I chose to squeeze this onto my September reading list because it matched my mood, my New York State of Mind, if you will. When you are embraced by sadness additional tragedies are easier to handle. It’s as if someone wants to throw a bucket of water on a man standing in the pouring rain. What’s a little more precipitation to an already drowning man? Bring it on.

The first thing you notice about Report From Ground Zero is how stark it is. My copy didn’t have publisher or copyright information. It was if my version was a rough draft, a real report from bowels of hell. It disturbed me and I can’t tell you why.

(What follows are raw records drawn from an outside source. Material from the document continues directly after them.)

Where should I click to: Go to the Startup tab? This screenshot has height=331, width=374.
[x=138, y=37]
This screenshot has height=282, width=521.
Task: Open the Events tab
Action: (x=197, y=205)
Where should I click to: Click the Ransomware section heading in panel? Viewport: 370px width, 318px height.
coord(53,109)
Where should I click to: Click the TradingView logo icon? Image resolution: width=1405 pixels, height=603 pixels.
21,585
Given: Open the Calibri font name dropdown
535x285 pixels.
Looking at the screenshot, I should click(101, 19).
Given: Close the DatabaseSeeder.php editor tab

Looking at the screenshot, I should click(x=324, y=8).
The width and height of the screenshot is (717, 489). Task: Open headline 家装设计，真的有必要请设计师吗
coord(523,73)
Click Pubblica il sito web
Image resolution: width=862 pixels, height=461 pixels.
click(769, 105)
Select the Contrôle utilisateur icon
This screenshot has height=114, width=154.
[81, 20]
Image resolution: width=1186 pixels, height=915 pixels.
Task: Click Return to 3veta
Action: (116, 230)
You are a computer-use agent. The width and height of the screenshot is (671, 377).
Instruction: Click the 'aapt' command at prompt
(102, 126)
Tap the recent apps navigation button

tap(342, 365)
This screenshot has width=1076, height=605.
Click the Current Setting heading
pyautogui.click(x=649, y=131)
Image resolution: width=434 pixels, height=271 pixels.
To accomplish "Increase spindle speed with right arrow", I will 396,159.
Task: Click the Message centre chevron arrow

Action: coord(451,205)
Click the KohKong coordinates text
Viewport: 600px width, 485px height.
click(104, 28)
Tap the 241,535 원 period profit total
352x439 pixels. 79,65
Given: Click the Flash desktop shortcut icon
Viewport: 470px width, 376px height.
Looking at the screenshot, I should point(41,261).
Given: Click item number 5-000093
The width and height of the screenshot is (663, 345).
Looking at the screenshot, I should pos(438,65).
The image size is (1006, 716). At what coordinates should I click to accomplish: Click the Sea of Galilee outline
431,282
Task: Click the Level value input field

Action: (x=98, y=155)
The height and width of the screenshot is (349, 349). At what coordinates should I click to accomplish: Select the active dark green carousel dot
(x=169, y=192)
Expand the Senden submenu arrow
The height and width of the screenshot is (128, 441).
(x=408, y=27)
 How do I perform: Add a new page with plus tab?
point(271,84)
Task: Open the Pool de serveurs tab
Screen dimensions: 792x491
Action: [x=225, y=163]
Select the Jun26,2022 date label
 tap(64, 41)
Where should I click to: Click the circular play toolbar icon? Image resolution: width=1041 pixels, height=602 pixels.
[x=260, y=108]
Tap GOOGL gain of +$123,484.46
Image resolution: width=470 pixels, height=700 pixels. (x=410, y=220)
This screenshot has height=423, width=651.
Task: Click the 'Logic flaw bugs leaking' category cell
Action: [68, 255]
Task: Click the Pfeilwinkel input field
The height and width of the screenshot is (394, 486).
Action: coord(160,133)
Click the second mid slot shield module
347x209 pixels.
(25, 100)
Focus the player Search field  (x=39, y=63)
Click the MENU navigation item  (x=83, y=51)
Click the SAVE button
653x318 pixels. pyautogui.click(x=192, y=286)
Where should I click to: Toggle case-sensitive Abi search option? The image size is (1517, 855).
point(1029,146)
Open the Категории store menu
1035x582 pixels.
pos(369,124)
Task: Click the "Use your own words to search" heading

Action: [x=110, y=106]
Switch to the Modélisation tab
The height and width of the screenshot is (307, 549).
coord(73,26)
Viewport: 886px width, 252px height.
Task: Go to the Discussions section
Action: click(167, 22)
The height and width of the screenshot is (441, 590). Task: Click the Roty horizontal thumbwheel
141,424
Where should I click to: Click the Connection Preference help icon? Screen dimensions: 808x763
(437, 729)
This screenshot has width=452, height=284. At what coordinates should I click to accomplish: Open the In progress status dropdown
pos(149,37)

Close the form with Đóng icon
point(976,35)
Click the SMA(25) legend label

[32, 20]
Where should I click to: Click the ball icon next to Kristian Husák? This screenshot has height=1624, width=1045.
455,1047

Dennis Smith asks the question everyone can answer even nine years later, “where were you on September 11, 2001?” In Report From Ground Zero Smith asks key rescue personnel to recount the moments directly after seeing, hearing, or learning of the attack on the World Trade Center towers in Lower Manhattan. He calls each story a testimony. Smith starts by giving his own account which amounts to a litany of questions surrounding logistics and survival. As a retired New York City firefighter he anticipates the magnitude of destruction and ponders the challenges surrounding survival with great concern. As each rescue worker recounts that fateful, awful day a pattern starts to emerge. Initial disbelief turns into a sense of determination as the magnitude of destruction is fully realized. Every single response was to roll up the shirts sleeves, harden the jaw and with single minded pure grit get to work. After the dust has literally and figuratively settled other shared memories come to mind – how deathly quiet and dark everything became after the towers fell; how surreal the landscape. Like nothing they had even seen before or since.
While the first half of the book contains the powerful testimony of others around him, the second half of Report From Ground Zero is Smith’s diary of the aftermath of 9/11. It isn’t as emotional as the first half of the book, but sheds critical light on one man’s determination to document just how tireless and faithful those rescue personnel searched to rescue fellow officers and even family.

Favorite lines: “I am attached to the television as if every friend I had is about to cross the screen” (p 6). I think we were all that way, for days to come.
Another one: “There is no reason why I’m alive and anyone else is dead” (p 32). Words remembered by Deputy Chief Pete Hayden.

BookLust Twist: From Book Lust in the chapter called, simply ” 9/11″ (p 171).